JUDGE2 BOLLEN J I agree with Mullighan J that the appeal should be dismissed. I agree with His Honour's reasons. I would like to add a few remarks. I have, in deference to the argument for the appellant, considered the cases to which Mr Stokes referred. In a general way an idea of the range of penalty for an offence is useful. But, to state the obvious, each case depends on its own facts and on the circumstances of the offender. But I do not think that this Court should embark on a minute examination of the facts and offenders in other cases. For example, I do not think that we should regard the penalty in Weinman (1987) 49 SASR 248 as something near a ceiling for manslaughter. Mr Stokes did not submit that we should. But his argument went very close to such a suggestion. 2. It is very important indeed to remember that the learned Chief Justice found this:- "I am satisfied that you introduced the loaded gun into the incident and that you intentionally shot the victim dead." 3. It was an intentional killing albeit that the intention was brought about by provocation. As the learned Chief Justice said:- "...allowing yourself to lose your self-control as a result of provocation is a poor excuse for deliberately shooting a man dead. The crime of which you have been convicted is a very grave crime." 4. In addition there was a callous conduct immediately after the shooting and the attempt to conceal the shooting. The trading in drugs for a period of time could not be ignored. 5. The learned Chief Justice summed it up, if I may say so, accurately thus:-
"I am left with what is a very grave crime, the deliberate
shooting of a man with the intention of killing him, reduced
from murder to manslaughter, as I have said, only by the fact
that you allowed yourself to get out of control as a result of
provocation; but, as I have said, that is a small excuse for the
deliberate shooting of a man.
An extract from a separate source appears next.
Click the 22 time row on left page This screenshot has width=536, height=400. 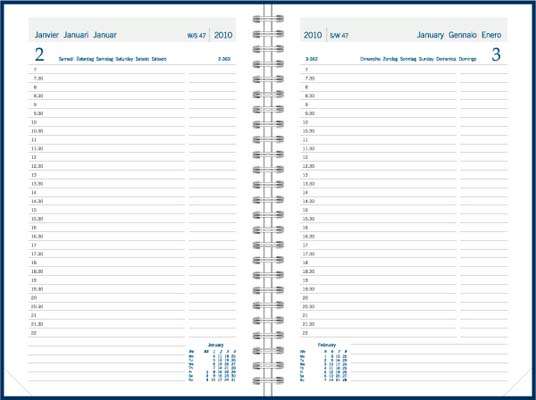(107, 333)
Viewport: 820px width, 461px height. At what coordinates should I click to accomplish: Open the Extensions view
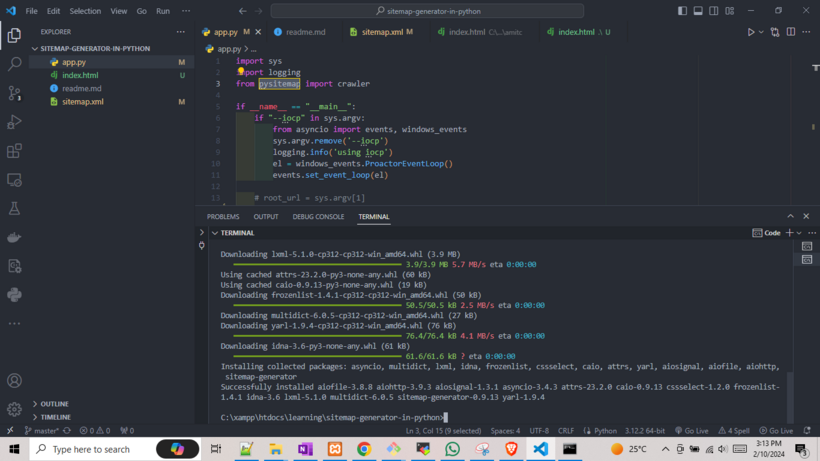(14, 151)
It is a very grave crime, and the
sentence which I must impose must reflect the gravity of that
crime." 6. Taking everything relevant into account I think that the sentence and non-parole period, especially the non-parole period, are moderate.
JUDGE3 DUGGAN J. I agree that this appeal should be dismissed for the reasons given by Mullighan J. I also agree with the observations made by Bollen J and, in particular, the emphasis which he places on the finding by the learned sentencing judge that the appellant intended to kill the deceased.